Copolymerization of recombinant Phascolopsis gouldii hemerythrin with human serum albumin for use in blood substitutes.

Copolymerization of recombinant Phascolopsis gouldii hemerythrin with human serum albumin for use in blood substitutes.

Artif Cells Nanomed Biotechnol. 2016 Dec 30;:1-6

Authors: Arkosi M, Scurtu F, Vulpoi A, Silaghi-Dumitrescu R, Kurtz D

Abstract
Hemerythrin is an oxygen-carrying protein found in marine invertebrates and may be a promising alternative to hemoglobin for use in blood substitutes, primarily due to its negligible peroxidative toxicity.
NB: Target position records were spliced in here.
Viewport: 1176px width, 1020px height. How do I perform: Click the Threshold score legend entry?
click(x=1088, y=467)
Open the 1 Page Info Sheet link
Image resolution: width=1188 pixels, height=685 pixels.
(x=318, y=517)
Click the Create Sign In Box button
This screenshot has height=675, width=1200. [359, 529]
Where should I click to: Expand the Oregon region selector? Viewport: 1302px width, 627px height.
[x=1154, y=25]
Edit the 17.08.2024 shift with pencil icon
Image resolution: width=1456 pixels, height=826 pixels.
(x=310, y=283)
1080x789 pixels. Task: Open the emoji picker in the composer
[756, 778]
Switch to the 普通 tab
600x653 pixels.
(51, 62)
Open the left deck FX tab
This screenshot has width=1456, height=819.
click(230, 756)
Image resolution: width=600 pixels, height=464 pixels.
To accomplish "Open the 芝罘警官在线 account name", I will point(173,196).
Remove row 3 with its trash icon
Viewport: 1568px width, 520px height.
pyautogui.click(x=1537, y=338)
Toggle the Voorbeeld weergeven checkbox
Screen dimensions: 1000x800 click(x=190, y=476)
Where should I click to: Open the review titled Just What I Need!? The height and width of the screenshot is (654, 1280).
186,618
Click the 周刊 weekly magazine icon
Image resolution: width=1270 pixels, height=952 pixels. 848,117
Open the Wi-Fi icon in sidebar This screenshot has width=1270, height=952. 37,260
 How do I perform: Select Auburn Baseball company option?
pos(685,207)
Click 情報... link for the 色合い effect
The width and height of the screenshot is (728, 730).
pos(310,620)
Previous studies have shown that glutaraldehyde-induced copolymerization of hemoglobin with bovine serum albumin increases the half-life of the active oxy form of hemoglobin (i.e. decreases the auto-oxidation rate). Here, we describe a protocol for glutaraldehyde copolymerization of Hr with human serum albumin and the dioxygen-binding properties of the co-polymerized products. The copolymerization with HSA results in alteration of hemerythrin's dioxygen-binding properties in directions that may be favorable for use in blood substitutes.

PMID: 28034322 [PubMed - as supplied by publisher]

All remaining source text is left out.